▶ **WHAT THIS TASK INVOLVES**
Below are the records. Count the lines containing the string "QNAP", and reply with the number alone.

▶ **PROVIDED RECORDS**
◇ ◇ ◇ ◇

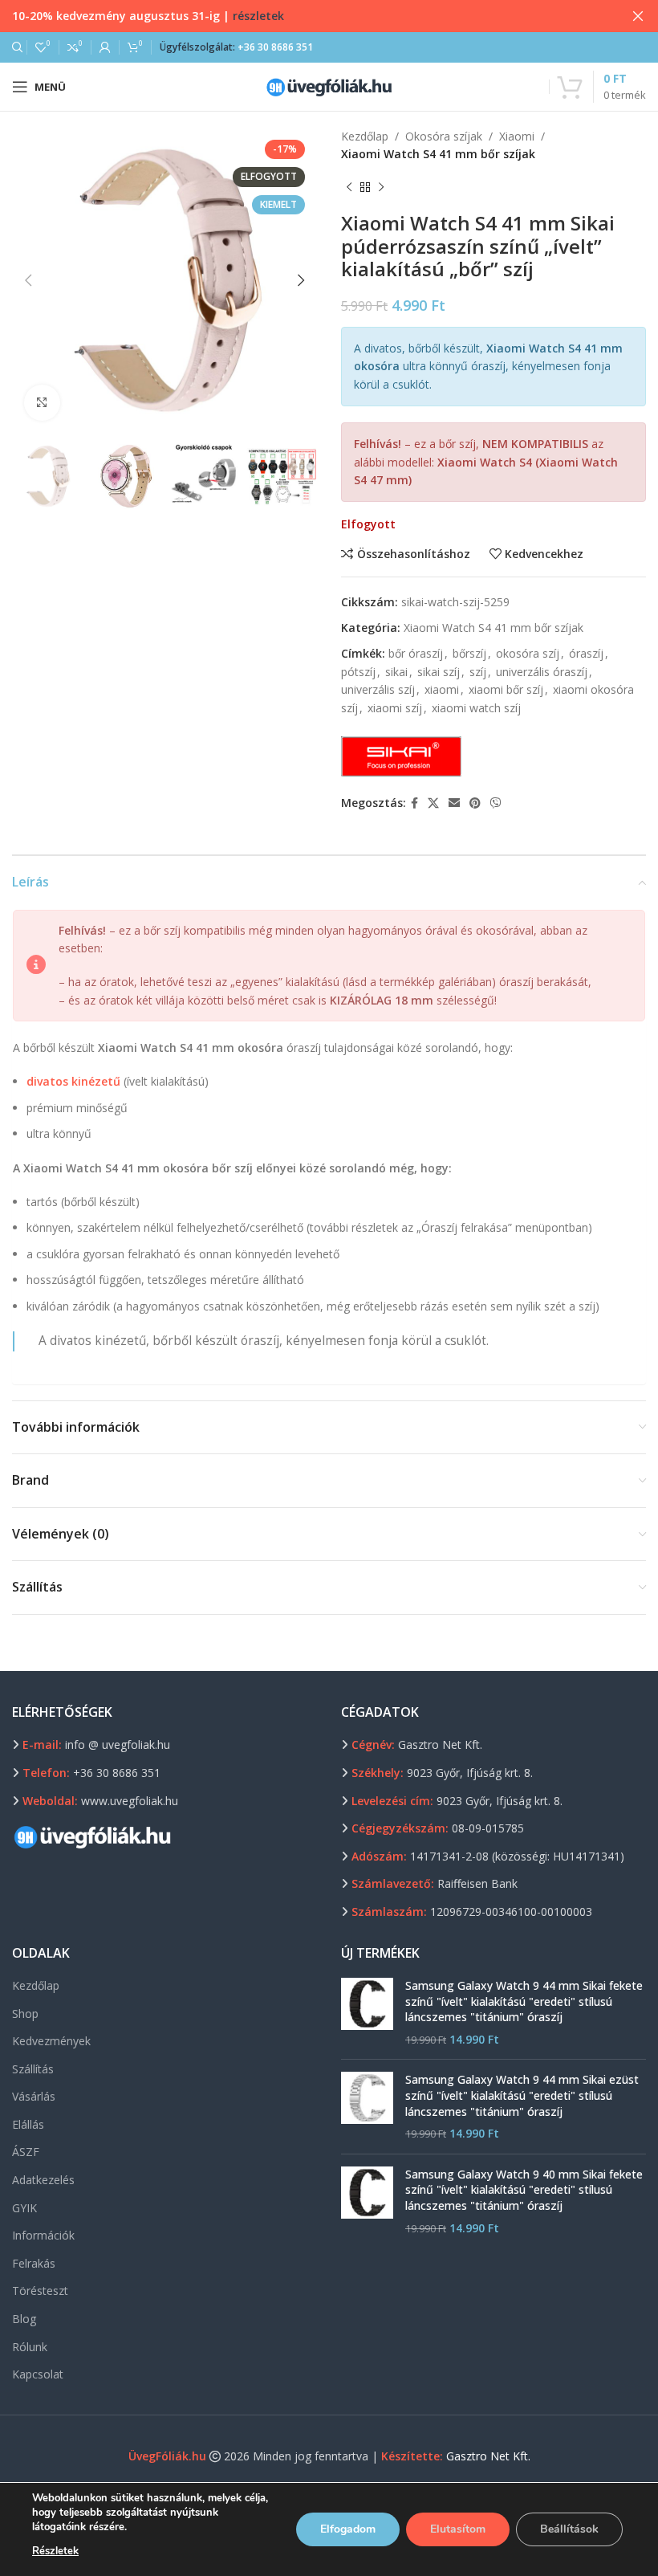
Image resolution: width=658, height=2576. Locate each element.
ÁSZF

◇ ◇ ◇ ◇

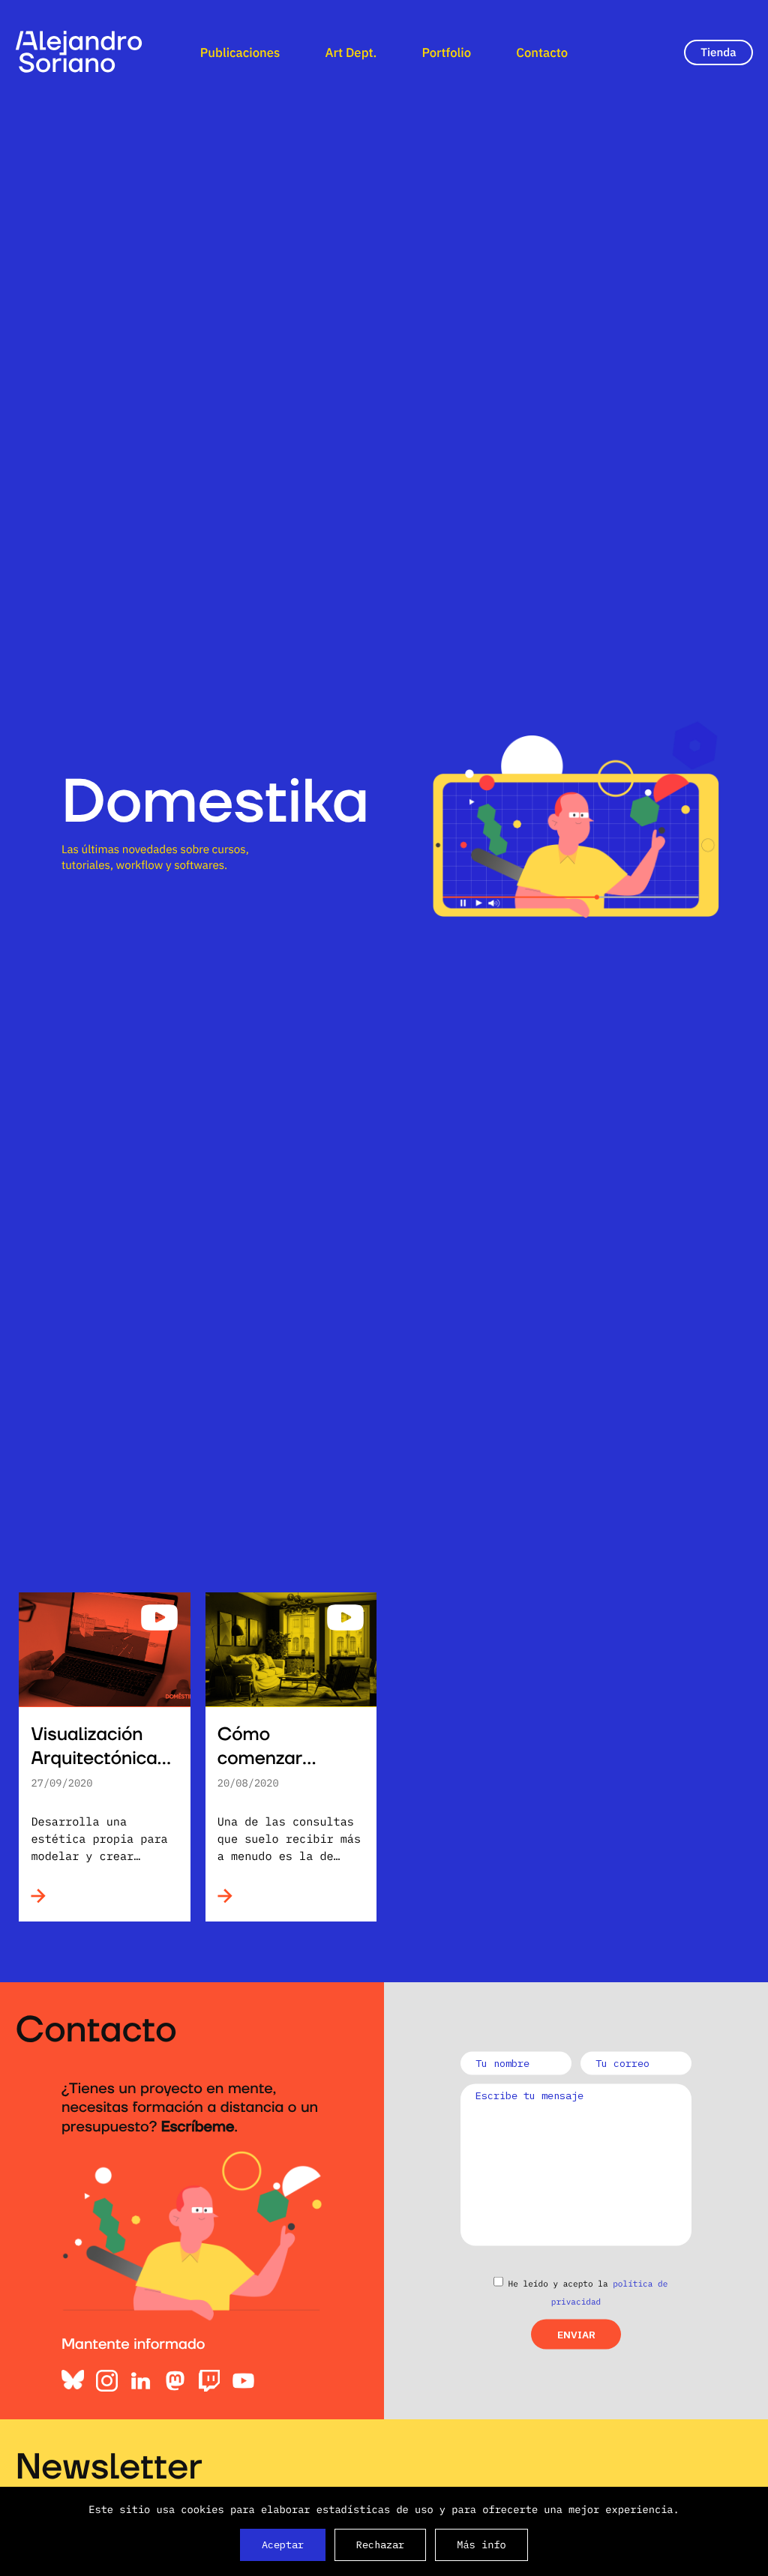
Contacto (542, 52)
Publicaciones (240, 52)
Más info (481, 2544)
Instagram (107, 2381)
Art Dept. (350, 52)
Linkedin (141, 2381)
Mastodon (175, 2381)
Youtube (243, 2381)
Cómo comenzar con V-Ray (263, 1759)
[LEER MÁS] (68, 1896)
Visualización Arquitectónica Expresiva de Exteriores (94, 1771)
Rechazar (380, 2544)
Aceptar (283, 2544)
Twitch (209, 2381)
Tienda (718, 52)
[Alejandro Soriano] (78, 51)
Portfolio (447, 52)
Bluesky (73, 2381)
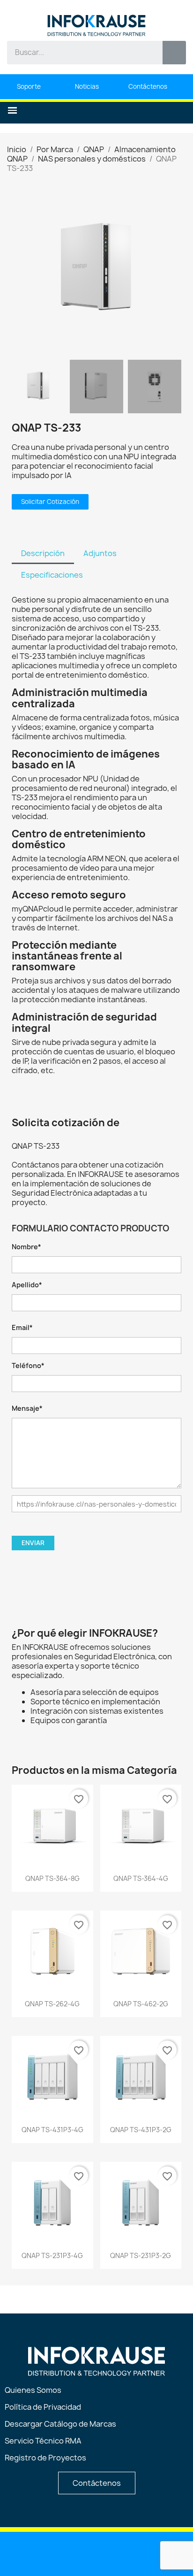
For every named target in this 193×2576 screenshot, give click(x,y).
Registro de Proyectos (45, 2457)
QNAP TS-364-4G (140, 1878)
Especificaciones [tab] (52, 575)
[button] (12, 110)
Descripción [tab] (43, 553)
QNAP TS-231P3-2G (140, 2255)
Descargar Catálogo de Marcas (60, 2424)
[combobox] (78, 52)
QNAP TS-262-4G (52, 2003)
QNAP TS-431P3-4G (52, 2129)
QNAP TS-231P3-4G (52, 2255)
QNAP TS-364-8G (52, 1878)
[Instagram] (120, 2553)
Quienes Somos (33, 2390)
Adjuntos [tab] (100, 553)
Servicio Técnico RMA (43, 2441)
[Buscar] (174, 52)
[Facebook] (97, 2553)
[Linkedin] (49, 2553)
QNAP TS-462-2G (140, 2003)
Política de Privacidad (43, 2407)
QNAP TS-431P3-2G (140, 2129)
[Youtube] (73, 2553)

◇ ◇ ◇ ◇

▶ **RESULT OF THE TASK**
8